What you are asked to do ->
Repeat the data word for word, excluding every picture.

Records for processing ->
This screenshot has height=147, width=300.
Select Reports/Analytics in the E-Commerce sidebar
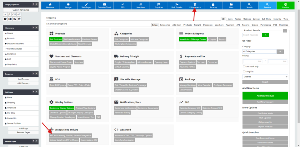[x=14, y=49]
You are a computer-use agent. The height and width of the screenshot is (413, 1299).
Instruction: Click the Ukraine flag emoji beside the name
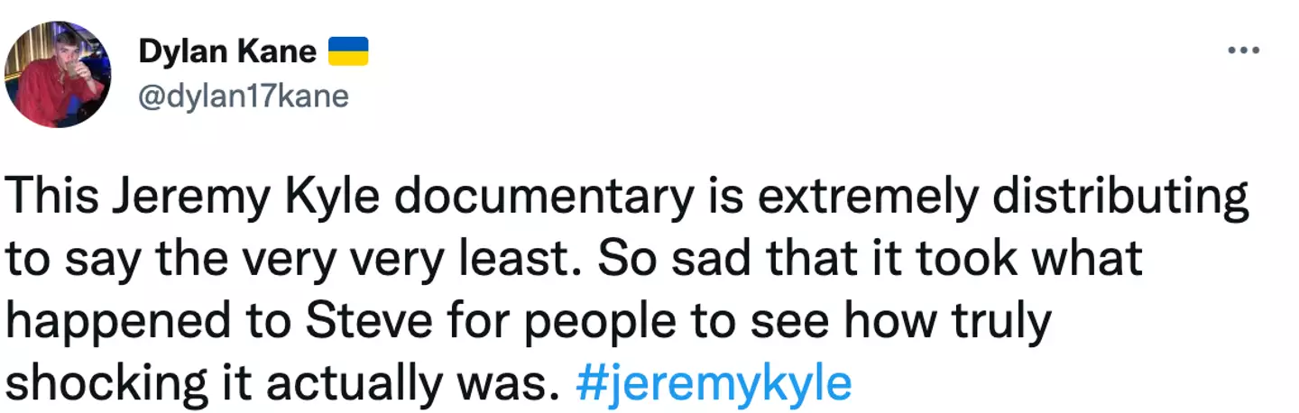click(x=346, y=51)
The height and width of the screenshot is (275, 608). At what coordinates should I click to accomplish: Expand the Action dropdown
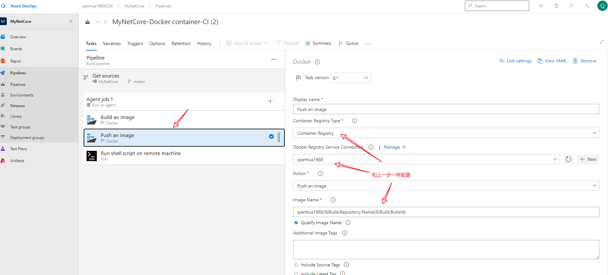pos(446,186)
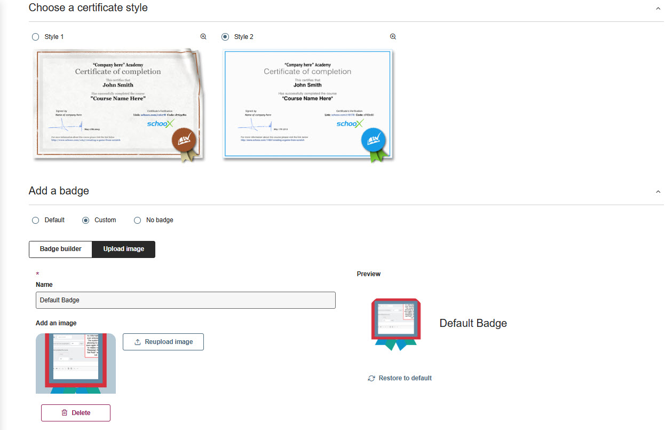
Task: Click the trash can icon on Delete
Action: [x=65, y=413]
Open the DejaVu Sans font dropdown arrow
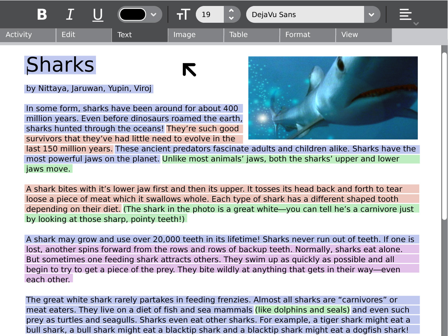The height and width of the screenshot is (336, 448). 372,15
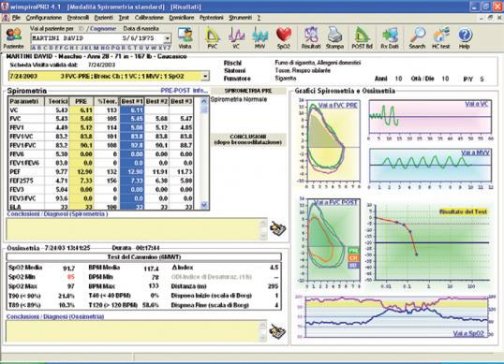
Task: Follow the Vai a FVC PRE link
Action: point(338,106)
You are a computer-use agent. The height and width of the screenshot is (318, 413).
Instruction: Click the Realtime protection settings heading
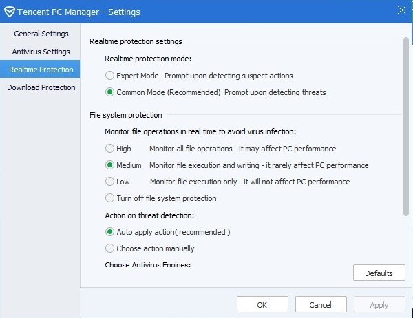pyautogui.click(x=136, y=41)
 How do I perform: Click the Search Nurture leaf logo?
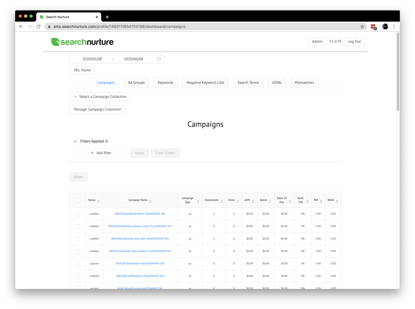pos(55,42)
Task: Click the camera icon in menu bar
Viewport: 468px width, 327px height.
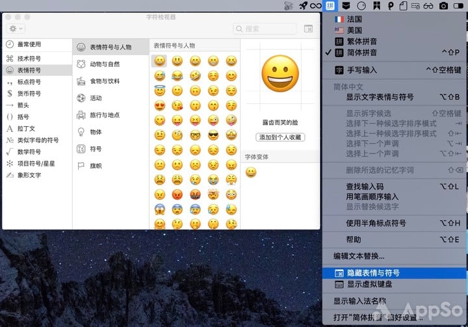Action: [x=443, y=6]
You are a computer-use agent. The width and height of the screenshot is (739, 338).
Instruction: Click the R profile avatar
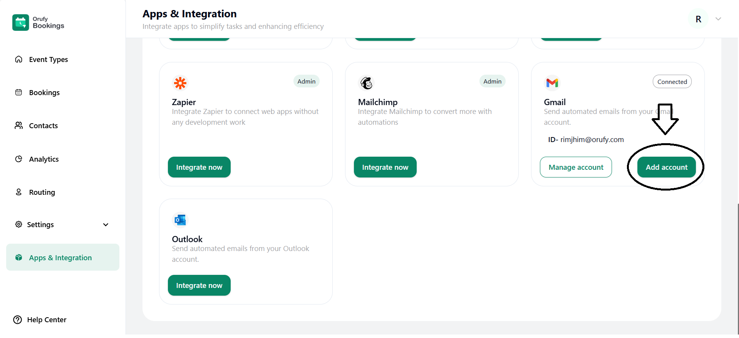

Task answer ->
This screenshot has height=147, width=300.
Select Reports/Analytics in the E-Commerce sidebar
[x=14, y=49]
You are a computer-use agent. The height and width of the screenshot is (413, 1299).
Instruction: Click the Ukraine flag emoji beside the name
click(x=346, y=51)
The height and width of the screenshot is (275, 608). At what coordinates should I click to accomplish: Expand the Action dropdown
pos(446,186)
Task: Click the trash can icon on Delete
Action: [x=65, y=413]
Open the DejaVu Sans font dropdown arrow
The height and width of the screenshot is (336, 448). 372,15
Task: Follow the Vai a FVC PRE link
Action: point(338,106)
You are a computer-use agent. The height and width of the screenshot is (318, 413).
Instruction: Click the Realtime protection settings heading
pyautogui.click(x=136, y=41)
 How do I perform: Click the Search Nurture leaf logo?
pos(55,42)
Task: Click the camera icon in menu bar
Viewport: 468px width, 327px height.
Action: [x=443, y=6]
You are a computer-use agent. The width and height of the screenshot is (739, 338).
Instruction: Click the R profile avatar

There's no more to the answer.